Ces êtres sensibles, aimants et aimés se créent une cellule non pas familiale, mais d’amitié. « Julien, est-ce que je peux vous faire une déclaration d’affection ? Pas de passion, non simplement ça, j’ai de l’affection pour vous. » fait dire l’auteure à son personnage Josée. Cette Josée, jeune fille violée, qui adopte Rose à titre de grand-mère, qui m’a fait penser à madame Rosa de La Vie devant soi d’Émile Ajar, alias Romain Gary. Josée est aussi musicienne et une peintre qui redonne, sur ses toiles, vie à ceux qui l’ont perdue, soit réellement perdue ou qui ont laissé les aléas de l’existence l’estomper petit à petit. Et, tout ce monde, Josée, Rosa, Julien et Alexa, avec en plus ce Sébastien qui tombe à point nommé, sans prévenir, comme un coup de foudre, évolue dans un paysage urbain de l’Est de Montréal, tout en douceur, qui s’organise autour du café bar-restaurant le Lézard, que j’ai eu le plaisir de fréquenter en compagnie de l’auteure.

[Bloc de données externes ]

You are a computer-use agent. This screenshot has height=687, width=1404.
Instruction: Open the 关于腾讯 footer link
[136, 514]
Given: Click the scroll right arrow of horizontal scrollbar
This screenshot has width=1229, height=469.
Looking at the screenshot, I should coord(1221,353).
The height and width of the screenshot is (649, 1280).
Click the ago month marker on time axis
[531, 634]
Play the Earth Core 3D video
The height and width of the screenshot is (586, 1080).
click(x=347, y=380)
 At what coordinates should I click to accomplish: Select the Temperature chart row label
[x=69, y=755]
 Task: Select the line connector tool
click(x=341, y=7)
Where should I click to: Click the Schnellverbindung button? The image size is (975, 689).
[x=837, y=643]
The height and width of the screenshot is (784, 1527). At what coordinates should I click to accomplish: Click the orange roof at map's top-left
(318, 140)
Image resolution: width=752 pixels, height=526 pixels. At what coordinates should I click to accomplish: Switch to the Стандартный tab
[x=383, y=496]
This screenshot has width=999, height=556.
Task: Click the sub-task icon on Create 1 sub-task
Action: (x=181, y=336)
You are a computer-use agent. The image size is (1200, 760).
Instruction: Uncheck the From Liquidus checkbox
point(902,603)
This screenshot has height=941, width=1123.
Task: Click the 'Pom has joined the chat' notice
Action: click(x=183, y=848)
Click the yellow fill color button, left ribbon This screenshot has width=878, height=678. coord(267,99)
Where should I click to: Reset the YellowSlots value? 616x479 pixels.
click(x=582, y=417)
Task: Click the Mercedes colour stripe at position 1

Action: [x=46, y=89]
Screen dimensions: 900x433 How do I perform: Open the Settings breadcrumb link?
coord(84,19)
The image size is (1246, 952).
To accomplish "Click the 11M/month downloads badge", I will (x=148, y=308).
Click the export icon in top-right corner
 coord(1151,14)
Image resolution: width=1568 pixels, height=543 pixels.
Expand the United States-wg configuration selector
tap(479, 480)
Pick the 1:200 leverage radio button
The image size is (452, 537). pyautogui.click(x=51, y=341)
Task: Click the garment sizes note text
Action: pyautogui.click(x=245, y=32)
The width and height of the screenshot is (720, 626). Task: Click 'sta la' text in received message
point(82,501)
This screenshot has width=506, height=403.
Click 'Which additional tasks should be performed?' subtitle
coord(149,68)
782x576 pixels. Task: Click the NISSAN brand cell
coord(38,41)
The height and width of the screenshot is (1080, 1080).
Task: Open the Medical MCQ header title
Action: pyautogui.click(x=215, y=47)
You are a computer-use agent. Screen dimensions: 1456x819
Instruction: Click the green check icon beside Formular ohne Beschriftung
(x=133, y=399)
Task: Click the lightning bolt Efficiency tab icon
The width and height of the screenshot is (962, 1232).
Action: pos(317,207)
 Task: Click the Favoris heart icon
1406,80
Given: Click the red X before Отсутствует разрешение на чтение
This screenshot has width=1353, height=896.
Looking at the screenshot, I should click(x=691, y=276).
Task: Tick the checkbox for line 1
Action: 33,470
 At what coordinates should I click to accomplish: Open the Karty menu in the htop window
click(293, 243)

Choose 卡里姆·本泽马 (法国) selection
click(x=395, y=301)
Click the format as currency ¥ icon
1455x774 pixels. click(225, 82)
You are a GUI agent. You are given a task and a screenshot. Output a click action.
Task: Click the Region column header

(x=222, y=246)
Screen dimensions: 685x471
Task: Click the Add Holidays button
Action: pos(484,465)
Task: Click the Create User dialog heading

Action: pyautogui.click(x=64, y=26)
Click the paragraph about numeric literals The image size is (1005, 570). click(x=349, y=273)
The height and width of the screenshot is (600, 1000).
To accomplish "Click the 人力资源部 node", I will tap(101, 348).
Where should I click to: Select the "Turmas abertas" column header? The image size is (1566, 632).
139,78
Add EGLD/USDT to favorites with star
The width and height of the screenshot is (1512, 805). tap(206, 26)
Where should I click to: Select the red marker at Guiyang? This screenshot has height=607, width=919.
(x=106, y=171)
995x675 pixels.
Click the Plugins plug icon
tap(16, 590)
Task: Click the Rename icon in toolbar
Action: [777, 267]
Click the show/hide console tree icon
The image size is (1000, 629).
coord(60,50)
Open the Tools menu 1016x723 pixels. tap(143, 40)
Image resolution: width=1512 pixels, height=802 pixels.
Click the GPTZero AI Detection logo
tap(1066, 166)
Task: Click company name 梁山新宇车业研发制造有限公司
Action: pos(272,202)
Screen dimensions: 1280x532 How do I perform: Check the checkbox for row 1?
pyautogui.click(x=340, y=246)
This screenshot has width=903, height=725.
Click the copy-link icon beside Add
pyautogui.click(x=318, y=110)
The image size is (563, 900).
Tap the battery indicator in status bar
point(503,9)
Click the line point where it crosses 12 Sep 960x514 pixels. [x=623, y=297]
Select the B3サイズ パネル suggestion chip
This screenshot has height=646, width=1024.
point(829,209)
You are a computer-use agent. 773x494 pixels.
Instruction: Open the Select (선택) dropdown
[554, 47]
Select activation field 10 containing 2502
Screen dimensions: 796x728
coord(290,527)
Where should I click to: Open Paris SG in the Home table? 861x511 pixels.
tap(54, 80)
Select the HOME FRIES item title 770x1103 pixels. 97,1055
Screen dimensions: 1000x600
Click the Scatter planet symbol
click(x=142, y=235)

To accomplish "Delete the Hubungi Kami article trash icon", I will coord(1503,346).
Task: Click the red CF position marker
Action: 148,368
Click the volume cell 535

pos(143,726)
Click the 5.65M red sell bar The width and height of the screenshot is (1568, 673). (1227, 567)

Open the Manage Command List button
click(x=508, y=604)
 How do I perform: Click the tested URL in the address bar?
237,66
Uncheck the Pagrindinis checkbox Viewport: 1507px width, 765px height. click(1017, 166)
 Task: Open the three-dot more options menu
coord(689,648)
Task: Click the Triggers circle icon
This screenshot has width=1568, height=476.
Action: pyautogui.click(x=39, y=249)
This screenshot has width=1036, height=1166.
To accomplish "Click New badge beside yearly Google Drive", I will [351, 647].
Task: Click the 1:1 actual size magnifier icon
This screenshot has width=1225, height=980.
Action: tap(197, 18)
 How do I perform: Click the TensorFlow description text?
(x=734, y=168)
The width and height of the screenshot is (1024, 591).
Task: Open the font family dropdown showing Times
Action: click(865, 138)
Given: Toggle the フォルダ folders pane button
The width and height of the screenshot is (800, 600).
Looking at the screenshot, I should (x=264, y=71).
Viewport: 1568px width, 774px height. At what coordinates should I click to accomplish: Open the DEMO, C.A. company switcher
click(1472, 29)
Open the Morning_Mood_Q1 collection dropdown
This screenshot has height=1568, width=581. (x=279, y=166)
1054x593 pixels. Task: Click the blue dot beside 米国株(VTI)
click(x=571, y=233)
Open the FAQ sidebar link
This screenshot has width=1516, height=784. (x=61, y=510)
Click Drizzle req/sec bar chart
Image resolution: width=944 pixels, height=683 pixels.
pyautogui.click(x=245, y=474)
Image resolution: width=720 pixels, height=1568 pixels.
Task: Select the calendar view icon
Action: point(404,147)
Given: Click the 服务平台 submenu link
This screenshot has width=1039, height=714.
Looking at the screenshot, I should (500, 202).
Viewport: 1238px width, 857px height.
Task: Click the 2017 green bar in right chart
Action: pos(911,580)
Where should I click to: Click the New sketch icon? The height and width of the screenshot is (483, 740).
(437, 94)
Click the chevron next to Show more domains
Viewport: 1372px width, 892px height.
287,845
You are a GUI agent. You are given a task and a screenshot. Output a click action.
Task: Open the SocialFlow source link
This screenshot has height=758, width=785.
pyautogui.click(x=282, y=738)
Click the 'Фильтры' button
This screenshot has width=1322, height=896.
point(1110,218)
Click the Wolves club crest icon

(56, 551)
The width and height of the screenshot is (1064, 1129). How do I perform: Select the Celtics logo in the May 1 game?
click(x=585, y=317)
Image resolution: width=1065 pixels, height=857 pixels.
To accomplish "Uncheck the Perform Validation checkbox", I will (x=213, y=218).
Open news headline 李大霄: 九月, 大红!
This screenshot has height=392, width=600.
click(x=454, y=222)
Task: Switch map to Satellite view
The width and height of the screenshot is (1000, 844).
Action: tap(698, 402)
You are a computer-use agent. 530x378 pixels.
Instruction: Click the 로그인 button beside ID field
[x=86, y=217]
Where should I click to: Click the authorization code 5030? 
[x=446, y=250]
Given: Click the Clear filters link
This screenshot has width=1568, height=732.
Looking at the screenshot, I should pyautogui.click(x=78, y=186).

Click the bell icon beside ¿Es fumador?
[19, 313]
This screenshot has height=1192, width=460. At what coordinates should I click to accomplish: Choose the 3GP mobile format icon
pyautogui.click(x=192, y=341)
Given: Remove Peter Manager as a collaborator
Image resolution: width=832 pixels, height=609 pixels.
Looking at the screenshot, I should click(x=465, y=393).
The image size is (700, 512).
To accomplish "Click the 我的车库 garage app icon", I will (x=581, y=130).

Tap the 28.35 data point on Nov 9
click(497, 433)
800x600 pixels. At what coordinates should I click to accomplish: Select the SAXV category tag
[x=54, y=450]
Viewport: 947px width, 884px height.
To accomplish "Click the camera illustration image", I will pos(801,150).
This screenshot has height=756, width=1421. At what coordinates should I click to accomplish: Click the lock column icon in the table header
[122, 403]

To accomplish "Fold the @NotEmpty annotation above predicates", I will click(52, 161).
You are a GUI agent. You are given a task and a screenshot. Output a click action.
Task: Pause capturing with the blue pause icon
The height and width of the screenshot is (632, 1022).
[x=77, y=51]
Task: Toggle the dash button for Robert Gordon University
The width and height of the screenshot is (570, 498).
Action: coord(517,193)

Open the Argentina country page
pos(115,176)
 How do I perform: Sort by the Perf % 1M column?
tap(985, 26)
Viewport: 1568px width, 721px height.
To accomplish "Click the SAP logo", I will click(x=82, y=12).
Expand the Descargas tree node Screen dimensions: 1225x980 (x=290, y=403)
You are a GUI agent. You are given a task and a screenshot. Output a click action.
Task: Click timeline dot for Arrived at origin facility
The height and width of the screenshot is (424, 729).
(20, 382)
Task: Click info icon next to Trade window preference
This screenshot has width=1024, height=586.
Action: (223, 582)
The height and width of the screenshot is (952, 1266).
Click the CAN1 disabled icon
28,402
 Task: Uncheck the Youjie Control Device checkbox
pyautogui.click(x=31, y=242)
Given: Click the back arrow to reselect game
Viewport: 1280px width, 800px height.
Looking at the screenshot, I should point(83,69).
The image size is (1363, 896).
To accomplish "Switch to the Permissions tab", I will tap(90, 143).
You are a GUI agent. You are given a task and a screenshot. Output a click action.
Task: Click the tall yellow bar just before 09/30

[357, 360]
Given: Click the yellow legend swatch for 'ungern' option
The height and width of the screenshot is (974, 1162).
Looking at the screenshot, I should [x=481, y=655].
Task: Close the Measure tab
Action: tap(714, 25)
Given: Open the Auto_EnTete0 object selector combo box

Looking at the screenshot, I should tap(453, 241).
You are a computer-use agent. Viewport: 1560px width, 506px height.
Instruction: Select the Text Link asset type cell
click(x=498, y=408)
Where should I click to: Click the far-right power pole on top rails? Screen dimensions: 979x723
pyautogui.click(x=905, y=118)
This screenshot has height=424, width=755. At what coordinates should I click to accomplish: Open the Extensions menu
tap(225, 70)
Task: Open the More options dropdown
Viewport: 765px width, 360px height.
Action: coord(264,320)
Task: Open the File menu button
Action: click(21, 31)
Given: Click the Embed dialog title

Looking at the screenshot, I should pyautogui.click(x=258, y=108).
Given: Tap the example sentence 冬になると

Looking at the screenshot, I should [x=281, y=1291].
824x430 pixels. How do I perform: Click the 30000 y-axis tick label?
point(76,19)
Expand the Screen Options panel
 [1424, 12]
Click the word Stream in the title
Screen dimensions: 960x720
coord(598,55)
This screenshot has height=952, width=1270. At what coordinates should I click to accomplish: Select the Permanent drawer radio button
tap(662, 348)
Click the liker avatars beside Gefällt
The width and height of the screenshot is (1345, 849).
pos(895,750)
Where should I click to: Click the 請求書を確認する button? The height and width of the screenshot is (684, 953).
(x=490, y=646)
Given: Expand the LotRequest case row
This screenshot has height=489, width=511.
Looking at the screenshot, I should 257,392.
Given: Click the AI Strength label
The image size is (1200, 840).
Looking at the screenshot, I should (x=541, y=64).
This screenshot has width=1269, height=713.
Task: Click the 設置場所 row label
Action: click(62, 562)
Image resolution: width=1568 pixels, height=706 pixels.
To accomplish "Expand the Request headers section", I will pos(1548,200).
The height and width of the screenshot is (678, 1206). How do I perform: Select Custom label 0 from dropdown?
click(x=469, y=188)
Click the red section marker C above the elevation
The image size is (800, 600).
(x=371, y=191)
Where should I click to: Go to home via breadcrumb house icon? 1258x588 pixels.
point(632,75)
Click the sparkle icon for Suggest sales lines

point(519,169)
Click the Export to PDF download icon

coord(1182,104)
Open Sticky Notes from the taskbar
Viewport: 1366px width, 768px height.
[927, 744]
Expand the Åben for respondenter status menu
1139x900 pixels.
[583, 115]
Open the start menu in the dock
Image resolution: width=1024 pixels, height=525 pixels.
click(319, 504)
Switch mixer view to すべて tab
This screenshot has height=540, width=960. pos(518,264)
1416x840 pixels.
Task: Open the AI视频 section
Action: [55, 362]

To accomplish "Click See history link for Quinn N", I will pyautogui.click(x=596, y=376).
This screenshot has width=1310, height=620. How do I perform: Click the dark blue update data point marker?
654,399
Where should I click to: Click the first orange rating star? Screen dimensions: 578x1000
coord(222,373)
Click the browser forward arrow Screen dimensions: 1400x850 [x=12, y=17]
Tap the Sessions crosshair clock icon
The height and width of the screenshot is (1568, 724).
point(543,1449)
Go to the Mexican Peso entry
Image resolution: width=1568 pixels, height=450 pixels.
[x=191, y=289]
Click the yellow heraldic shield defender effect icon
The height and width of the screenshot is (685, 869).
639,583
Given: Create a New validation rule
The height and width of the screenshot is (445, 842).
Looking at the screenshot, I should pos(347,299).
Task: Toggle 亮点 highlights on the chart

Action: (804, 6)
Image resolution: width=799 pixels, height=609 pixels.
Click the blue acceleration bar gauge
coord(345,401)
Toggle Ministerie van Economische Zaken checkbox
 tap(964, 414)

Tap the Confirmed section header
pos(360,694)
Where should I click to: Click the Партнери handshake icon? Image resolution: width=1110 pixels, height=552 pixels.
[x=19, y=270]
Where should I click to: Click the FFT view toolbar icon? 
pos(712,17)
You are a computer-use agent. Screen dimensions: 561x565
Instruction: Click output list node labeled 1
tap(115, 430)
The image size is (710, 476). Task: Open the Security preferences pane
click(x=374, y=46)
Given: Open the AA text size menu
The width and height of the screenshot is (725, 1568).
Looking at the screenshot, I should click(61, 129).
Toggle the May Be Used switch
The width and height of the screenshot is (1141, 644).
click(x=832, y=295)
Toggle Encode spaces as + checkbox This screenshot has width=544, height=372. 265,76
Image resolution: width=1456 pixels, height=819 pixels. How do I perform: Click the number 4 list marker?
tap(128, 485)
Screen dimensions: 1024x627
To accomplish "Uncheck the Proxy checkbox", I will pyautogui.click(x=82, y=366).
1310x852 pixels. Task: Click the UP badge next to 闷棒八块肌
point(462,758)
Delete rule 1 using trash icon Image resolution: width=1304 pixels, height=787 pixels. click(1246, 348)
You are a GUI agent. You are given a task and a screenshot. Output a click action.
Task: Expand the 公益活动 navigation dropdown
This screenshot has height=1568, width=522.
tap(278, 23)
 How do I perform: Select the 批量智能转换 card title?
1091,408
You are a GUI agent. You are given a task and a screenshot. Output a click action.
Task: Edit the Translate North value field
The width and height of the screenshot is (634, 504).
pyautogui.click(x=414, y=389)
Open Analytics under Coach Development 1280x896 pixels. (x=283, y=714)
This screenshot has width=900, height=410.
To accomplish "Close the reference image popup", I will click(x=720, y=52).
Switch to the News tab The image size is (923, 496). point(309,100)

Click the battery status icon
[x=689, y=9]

Pour cette fois, chez Nicole Houde, il y a l’espoir. Une sorte de lumière tendre d’un soleil de bel après-midi de printemps, de ces lumières qui vont redonner ses forces à un convalescent reprenant contact avec la vie après avoir failli la perdre. Pourtant, nous sommes en novembre et en décembre à Montréal dans ce roman, l’espoir n’a évidemment pas de saison. Ce soleil provient des amours naissantes ou renaissantes, celles de Josée et de Sébastien, de Julien et Alexa ayant dépassé leur douleur, celles de Rose, à la fin de sa vie, qui a des nouvelles du bout du monde, d’un amour de jeunesse, jamais altéré par le poids des décennies qui de sont entassées.Et, pour nous faire partager toutes ces beautés des êtres, il y a la beauté de l’écriture de Nicole Houde, une écriture poétique qui comble le lecteur que je suis, que ce soit pour donner vie à ses personnages, pour décrire les lieux, les tempêtes de neige, les oiseaux ou les arbres. De plus, Nicole sait donner ses lettres de noblesse à des expressions d’adolescent ou argotiques telles : full douceur ou le cœur de quelqu’un va de traviole.
Madame Rose, Josée, Julien, Alexa et Sébastien vont demeurer longtemps dans ma mémoire, éclipsant les tueurs de corneilles et de marmottes, dont j’ai déjà oublié l’existence. Et c’est pour cela que « Portraits d’anciennes jeunes filles » est un roman résolument optimiste et tendre.
Portraits d’anciennes jeunes filles, Nicole Houde, Éditions de la Pleine Lune, 2012.